The statement includes a defense of its 5pc target profit margin saying it’s “a fair amount”. Still, SSE knows what’s coming. “We know we will come in for a great deal of criticism for this decision and politicians will no doubt be lining up to condemn us,” Will Morris, boss of SSE’s retail division, has said. “But over many years policymakers themselves have failed to highlight adequately the cost to consumers the policies they have pursued in government.” SSE’s bombshell follows the warning from Ofgem’s boss of “rising black outs” in the run up to the election.
In company announcements today, WH Smiths has announced a 6pc rise in full-year pre-tax profits to £108m, beating analysts expectations. It’s Steve Clarke’s first set of results since he took over from Kate Swann on July 1 – but the numbers are characteristic of the old boss, with falling revenues but rising profits. Total sales and like-for-like sales are both down 5pc.

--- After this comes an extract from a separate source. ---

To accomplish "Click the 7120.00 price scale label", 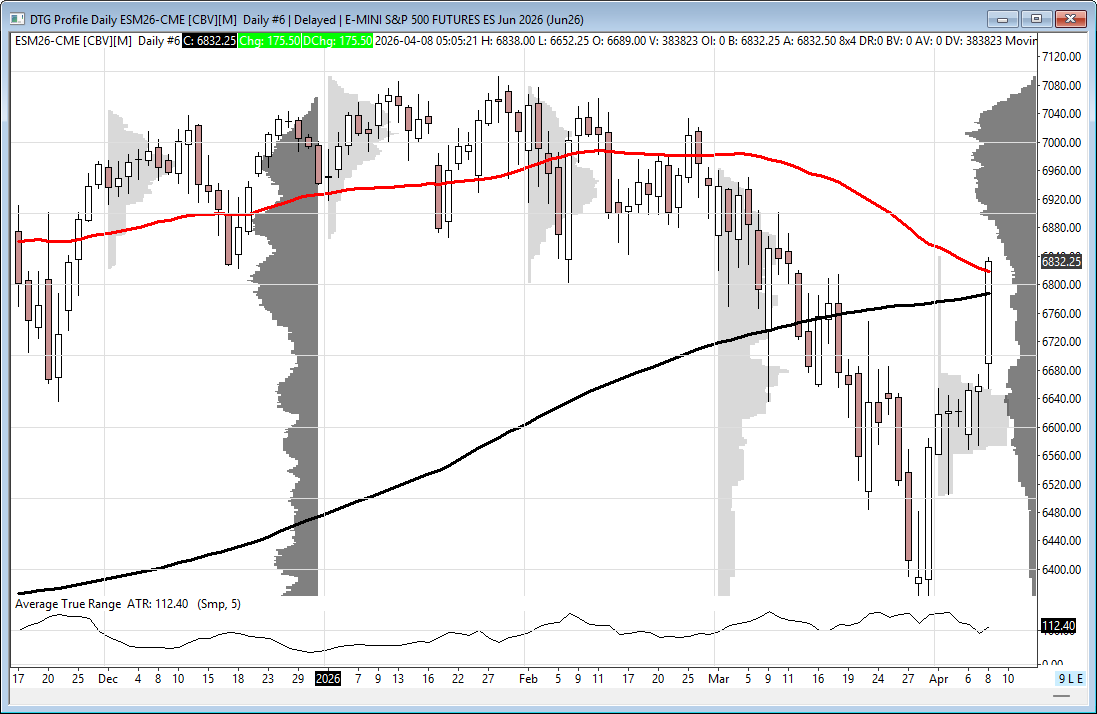I will click(x=1061, y=57).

The final dividend has been raised 15pc to 68.5p. And the group has announced another £50m share buyback, on top of the £50m buyback announced in August. BAE Systems has said that the on-going US government shutdown has not yet “been material to the group’s financial performance” but it has warned that there could be “some progressive impact” to its US operations if the stand-off continues. Some 1,200 BAE employees have been ordered not to work. Otherwise the defence giant says its outlook remains unchanged and it expects “double-digit growth in underlying earnings per share” for 2013, including its share buy back programme. Ashmore, the emerging markets fund manager, says it has continued to deliver net inflows during the last quarter despite the turbulence in its core markets. Britain’s biggest recruitment agency Hays has announced a 1pc rise in net fees over the past quarter with 8pc growth in the UK, suggesting the resurgent economy is having an impact on the job market. Meanwhile, Royal Mail shares are expected to be priced at 330p, the highest in the Government’s guidance range amid continued demand from retail and institutional investors.

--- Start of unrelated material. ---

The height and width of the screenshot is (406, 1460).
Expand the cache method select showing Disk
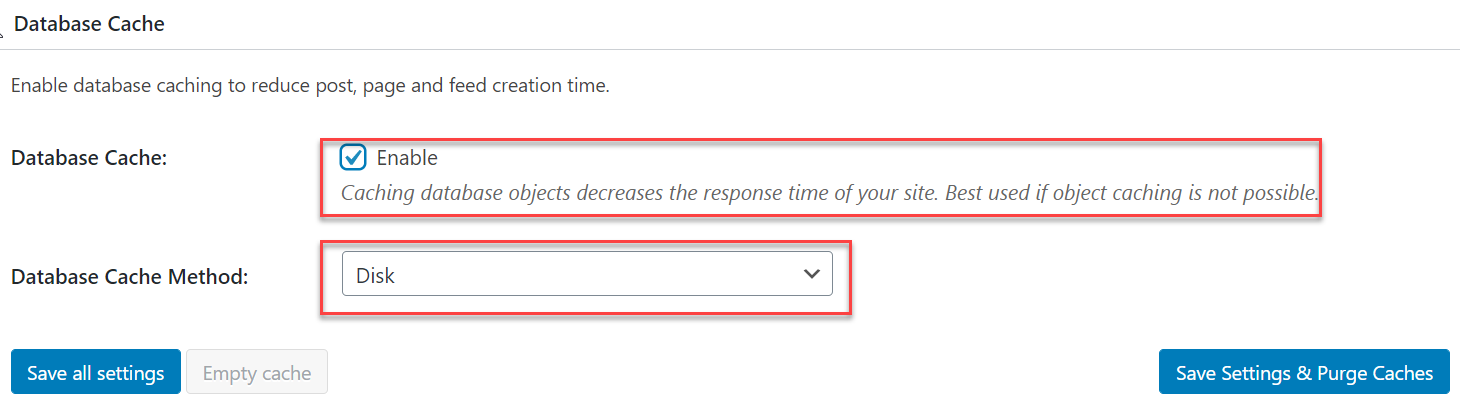coord(587,274)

At midday, the Bank of England will announced its latest interest rate decision. There shouldn’t be any surprises since Mark Carney said interest rates would be kept low until the jobless rate had fallen below 7pc. But the MPC’s (Monetary Policy Committee) views on quantitative easing will be carefully watched. Separately, Opec will publish its monthly oil report. In Washington, the shutdown continues but the countdown to default begin: the debt ceiling deadline of October 17 is now just a week away. Meanwhile, the G20 finance ministers and central bank governors meeting gets underway ahead of this weekend’s meetings of the IMF and World Bank. Eurozone leaders are also in DC to talk about progress on the debt crisis. Jeroen Dijsselbloem, chairman of the eurogroup, is speaking at the Bertelsmann Foundation along with Olli Rehn, Jorg Asmussen, Klaus Regling and Werner Hoyer.